Activity -
Repeat exactly what appears from the opening line of the listing to the line with "Task: Click the installations", inclusive.
--------------------------------------------------
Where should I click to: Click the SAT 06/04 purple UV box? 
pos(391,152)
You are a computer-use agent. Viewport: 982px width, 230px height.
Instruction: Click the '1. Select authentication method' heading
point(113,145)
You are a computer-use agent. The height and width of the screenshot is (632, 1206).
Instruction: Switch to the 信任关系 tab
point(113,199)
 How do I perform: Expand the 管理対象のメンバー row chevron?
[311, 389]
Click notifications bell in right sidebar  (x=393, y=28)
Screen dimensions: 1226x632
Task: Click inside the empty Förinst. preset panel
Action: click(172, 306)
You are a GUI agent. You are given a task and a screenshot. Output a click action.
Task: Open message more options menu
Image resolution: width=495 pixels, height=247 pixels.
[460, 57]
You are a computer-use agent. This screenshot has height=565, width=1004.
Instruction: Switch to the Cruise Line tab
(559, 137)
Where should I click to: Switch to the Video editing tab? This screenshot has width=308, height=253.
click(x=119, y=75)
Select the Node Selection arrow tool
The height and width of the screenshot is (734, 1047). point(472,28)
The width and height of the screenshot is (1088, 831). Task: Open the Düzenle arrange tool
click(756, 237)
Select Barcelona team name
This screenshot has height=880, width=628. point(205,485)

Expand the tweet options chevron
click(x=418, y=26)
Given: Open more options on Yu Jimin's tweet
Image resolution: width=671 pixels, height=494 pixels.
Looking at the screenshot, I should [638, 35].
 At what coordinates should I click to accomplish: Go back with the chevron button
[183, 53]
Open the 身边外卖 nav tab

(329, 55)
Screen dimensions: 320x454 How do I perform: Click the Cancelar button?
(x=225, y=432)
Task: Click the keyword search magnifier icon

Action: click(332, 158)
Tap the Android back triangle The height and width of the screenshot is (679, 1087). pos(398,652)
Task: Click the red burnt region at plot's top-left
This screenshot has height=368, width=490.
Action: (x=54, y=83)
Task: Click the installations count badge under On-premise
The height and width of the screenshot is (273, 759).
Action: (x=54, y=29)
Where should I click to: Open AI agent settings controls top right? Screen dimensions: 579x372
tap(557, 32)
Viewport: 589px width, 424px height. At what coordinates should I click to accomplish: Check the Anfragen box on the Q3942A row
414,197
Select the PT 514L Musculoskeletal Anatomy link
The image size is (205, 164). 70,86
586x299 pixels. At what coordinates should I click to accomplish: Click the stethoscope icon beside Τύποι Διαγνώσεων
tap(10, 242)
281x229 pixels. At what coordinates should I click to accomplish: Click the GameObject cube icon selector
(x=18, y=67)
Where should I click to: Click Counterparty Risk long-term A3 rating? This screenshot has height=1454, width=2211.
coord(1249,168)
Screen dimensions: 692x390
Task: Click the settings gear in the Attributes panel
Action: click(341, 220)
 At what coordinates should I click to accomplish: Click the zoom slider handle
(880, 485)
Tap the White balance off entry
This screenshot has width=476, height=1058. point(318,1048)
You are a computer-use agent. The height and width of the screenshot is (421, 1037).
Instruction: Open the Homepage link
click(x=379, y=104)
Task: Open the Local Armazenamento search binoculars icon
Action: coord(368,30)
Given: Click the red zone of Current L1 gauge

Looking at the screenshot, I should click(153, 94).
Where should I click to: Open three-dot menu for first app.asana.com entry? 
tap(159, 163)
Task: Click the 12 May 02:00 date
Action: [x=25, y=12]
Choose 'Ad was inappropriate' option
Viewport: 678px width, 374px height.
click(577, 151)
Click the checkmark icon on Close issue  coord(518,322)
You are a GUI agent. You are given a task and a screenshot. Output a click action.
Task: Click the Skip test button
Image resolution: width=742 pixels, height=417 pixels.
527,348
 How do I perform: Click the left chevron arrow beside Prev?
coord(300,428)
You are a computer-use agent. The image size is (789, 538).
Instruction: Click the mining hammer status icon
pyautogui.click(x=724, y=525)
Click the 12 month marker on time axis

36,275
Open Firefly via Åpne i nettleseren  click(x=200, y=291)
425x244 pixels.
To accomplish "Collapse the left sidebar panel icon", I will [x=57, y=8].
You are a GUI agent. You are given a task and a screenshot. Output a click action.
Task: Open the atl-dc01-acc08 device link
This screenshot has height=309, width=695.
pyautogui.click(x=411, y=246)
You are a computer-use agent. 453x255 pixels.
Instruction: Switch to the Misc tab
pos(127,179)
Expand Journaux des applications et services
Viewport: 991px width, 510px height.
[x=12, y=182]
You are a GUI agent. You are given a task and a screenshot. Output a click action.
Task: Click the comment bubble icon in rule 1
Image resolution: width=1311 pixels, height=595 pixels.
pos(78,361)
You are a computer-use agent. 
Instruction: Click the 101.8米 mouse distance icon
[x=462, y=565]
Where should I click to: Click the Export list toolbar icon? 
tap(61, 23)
--------------------------------------------------
Solution to this task -
Where should I click to: Click the SAT 06/04 purple UV box? 
pos(391,152)
You are a computer-use agent. Viewport: 982px width, 230px height.
Instruction: Click the '1. Select authentication method' heading
point(113,145)
You are a computer-use agent. The height and width of the screenshot is (632, 1206).
Instruction: Switch to the 信任关系 tab
point(113,199)
 How do I perform: Expand the 管理対象のメンバー row chevron?
[311, 389]
Click notifications bell in right sidebar  (x=393, y=28)
Screen dimensions: 1226x632
Task: Click inside the empty Förinst. preset panel
Action: click(172, 306)
You are a GUI agent. You are given a task and a screenshot. Output a click action.
Task: Open message more options menu
Image resolution: width=495 pixels, height=247 pixels.
[460, 57]
You are a computer-use agent. This screenshot has height=565, width=1004.
Instruction: Switch to the Cruise Line tab
(559, 137)
Where should I click to: Switch to the Video editing tab? This screenshot has width=308, height=253.
click(x=119, y=75)
Select the Node Selection arrow tool
The height and width of the screenshot is (734, 1047). point(472,28)
The width and height of the screenshot is (1088, 831). Task: Open the Düzenle arrange tool
click(756, 237)
Select Barcelona team name
This screenshot has height=880, width=628. point(205,485)

Expand the tweet options chevron
click(x=418, y=26)
Given: Open more options on Yu Jimin's tweet
Image resolution: width=671 pixels, height=494 pixels.
Looking at the screenshot, I should [638, 35].
 At what coordinates should I click to accomplish: Go back with the chevron button
[183, 53]
Open the 身边外卖 nav tab

(329, 55)
Screen dimensions: 320x454 How do I perform: Click the Cancelar button?
(x=225, y=432)
Task: Click the keyword search magnifier icon

Action: click(332, 158)
Tap the Android back triangle The height and width of the screenshot is (679, 1087). pos(398,652)
Task: Click the red burnt region at plot's top-left
This screenshot has height=368, width=490.
Action: (x=54, y=83)
Task: Click the installations count badge under On-premise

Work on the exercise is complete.